◆ EXTRACT PROVIDED:
A study was undertaken in a Cape Town public sector STD clinic to evaluate the content and quality of care provided since it has been recognized that appropriate improvements in the management of conventional sexually transmitted diseases (STDs), including provision of correct therapy, health education, condom promotion and partner notification, could result in a reduced incidence of HIV infection.
Our objectives were to assess patients' needs for health education and to assess the quality of STD management in terms of health education, condom promotion, partner notification, the validity of the clinical diagnoses and the adequacy of the treatments prescribed.
The study subjects were sampled systematically, according to their gender. Patients included in the study were given a standardized interview and their clinical records reviewed. Specimens were collected for laboratory investigations. For each STD detected, the treatment was defined as adequate if drugs currently known to be active against that infection were prescribed.

◆ PROVIDED RECORDS:

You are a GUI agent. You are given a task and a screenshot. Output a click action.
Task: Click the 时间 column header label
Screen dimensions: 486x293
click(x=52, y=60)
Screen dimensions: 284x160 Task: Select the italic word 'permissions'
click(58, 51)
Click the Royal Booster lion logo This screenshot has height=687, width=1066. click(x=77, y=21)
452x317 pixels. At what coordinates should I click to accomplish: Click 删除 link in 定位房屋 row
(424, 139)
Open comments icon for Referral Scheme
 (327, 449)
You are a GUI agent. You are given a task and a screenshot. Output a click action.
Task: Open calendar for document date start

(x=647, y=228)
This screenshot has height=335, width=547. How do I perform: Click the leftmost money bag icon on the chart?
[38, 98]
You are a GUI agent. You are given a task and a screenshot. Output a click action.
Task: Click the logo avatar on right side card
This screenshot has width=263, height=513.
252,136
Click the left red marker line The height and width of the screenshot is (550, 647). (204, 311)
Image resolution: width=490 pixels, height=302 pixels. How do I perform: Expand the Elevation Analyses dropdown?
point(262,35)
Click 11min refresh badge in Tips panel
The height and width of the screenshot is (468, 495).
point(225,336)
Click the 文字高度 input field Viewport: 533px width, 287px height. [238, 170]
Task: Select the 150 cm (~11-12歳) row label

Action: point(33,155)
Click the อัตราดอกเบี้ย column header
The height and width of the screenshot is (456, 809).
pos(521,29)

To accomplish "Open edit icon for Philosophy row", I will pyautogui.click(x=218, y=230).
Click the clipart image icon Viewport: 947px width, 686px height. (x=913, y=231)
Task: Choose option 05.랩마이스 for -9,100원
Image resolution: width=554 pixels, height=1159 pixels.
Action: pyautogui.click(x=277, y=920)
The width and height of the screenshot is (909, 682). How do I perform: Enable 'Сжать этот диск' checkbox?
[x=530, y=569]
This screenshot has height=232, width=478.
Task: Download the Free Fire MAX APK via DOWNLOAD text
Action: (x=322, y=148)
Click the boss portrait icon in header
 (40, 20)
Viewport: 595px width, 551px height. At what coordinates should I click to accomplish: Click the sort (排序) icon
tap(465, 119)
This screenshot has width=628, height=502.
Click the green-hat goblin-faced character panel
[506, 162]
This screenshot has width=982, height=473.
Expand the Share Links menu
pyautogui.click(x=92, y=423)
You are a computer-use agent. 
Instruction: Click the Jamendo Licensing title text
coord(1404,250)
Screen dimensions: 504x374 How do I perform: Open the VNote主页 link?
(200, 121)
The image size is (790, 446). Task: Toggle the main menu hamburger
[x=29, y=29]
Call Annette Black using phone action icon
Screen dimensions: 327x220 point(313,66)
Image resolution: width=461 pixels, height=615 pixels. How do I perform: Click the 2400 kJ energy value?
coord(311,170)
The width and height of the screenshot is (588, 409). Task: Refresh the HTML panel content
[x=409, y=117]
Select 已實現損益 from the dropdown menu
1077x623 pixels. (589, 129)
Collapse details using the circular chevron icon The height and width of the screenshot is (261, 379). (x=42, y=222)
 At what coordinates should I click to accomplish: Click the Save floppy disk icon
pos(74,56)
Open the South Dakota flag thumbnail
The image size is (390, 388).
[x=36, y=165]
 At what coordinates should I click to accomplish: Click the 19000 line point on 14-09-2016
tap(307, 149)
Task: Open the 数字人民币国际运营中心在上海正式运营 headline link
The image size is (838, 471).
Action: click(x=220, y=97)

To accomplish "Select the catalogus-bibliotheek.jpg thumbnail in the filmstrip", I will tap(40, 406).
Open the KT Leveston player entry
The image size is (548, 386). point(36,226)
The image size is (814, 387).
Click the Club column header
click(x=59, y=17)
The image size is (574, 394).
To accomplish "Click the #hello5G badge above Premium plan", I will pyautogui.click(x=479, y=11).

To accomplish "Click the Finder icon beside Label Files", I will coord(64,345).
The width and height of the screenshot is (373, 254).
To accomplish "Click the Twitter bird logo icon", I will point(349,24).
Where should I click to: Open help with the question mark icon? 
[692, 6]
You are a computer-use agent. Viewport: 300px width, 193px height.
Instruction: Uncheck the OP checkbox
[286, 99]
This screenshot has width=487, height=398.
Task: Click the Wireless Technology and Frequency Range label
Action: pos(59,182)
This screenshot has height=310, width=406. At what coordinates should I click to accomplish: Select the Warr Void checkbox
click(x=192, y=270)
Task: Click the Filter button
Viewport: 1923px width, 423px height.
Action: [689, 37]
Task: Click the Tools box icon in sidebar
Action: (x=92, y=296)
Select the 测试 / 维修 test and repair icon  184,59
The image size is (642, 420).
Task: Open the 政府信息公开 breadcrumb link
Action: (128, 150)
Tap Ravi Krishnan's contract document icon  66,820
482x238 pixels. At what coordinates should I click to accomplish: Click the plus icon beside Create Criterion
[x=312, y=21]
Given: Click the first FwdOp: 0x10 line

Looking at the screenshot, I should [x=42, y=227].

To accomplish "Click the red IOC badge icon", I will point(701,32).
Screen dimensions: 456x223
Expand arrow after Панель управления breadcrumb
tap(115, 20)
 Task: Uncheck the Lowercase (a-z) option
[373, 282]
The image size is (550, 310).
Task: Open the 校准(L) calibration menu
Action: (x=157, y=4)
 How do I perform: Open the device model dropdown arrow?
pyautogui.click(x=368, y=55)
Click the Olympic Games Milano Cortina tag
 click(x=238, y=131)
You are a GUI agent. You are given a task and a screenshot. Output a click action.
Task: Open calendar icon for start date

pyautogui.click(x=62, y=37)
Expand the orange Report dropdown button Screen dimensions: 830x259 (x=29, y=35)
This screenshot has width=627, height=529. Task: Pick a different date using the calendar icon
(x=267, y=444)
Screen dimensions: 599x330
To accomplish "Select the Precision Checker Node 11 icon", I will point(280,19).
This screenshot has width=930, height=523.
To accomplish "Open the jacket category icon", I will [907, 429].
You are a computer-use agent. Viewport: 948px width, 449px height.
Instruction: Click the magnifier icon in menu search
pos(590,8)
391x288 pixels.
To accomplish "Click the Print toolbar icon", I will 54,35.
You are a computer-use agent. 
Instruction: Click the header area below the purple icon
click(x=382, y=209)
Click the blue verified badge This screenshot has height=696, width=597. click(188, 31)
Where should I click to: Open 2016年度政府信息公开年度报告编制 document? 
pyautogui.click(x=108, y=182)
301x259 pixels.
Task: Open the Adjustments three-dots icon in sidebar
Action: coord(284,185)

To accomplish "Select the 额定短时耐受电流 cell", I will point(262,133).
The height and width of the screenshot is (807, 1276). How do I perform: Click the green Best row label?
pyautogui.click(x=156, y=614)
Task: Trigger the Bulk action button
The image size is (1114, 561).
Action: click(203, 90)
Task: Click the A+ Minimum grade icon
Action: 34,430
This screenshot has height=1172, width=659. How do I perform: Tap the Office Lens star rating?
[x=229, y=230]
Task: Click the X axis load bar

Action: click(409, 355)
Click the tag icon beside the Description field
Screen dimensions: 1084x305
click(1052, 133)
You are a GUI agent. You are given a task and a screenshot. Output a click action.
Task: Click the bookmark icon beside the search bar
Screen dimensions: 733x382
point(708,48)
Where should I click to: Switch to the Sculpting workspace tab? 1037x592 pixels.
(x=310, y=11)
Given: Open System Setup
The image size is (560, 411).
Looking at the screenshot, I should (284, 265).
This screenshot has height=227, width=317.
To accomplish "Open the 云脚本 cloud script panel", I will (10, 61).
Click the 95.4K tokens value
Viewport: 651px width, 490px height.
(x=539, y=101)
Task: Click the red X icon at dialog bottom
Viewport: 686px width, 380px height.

◆ BRIEF A: In the passage on the Cape Town STD clinic study, how were the study subjects sampled?
◆ BRIEF B: Print everything in the passage on the Cape Town STD clinic study from "Our objectives were" down to "infection were prescribed.".
◆ BRIEF C: Continue the passage on the Cape Town STD clinic study from where it stops.

◆ ANSWER A: Systematically, according to their gender.

◆ ANSWER B:
Our objectives were to assess patients' needs for health education and to assess the quality of STD management in terms of health education, condom promotion, partner notification, the validity of the clinical diagnoses and the adequacy of the treatments prescribed.
The study subjects were sampled systematically, according to their gender. Patients included in the study were given a standardized interview and their clinical records reviewed. Specimens were collected for laboratory investigations. For each STD detected, the treatment was defined as adequate if drugs currently known to be active against that infection were prescribed.

◆ ANSWER C:
One hundred and seventy men and 161 women were included in the study (median age: females 22 years, males 26 years). While almost all patients believed their STD may have been caused by unprotected sexual intercourse, many also believed it may have been caused by other factors, such as bewitchment with traditional medicine. Only 21% of male and 37% of female patients received any education about STD transmission during the clinic visit, and only 25% of male and 36% of female patients received education about condom use. As a result of the low sensitivity of the clinicians' diagnoses, 16% of men and 61% of women left the clinic with at least one infection inadequately treated.
The majority of patients were not receiving education for the prevention of STDs including HIV. Many were not receiving adequate treatment for their infections. The introduction of a syndromic management protocol in this setting would substantially reduce the proportion of inadequately-treated patients. However, syndromic protocols, and the means by which they are implemented, need to take into account problems with the clinical detection of genital ulcerative disease and candidiasis in women.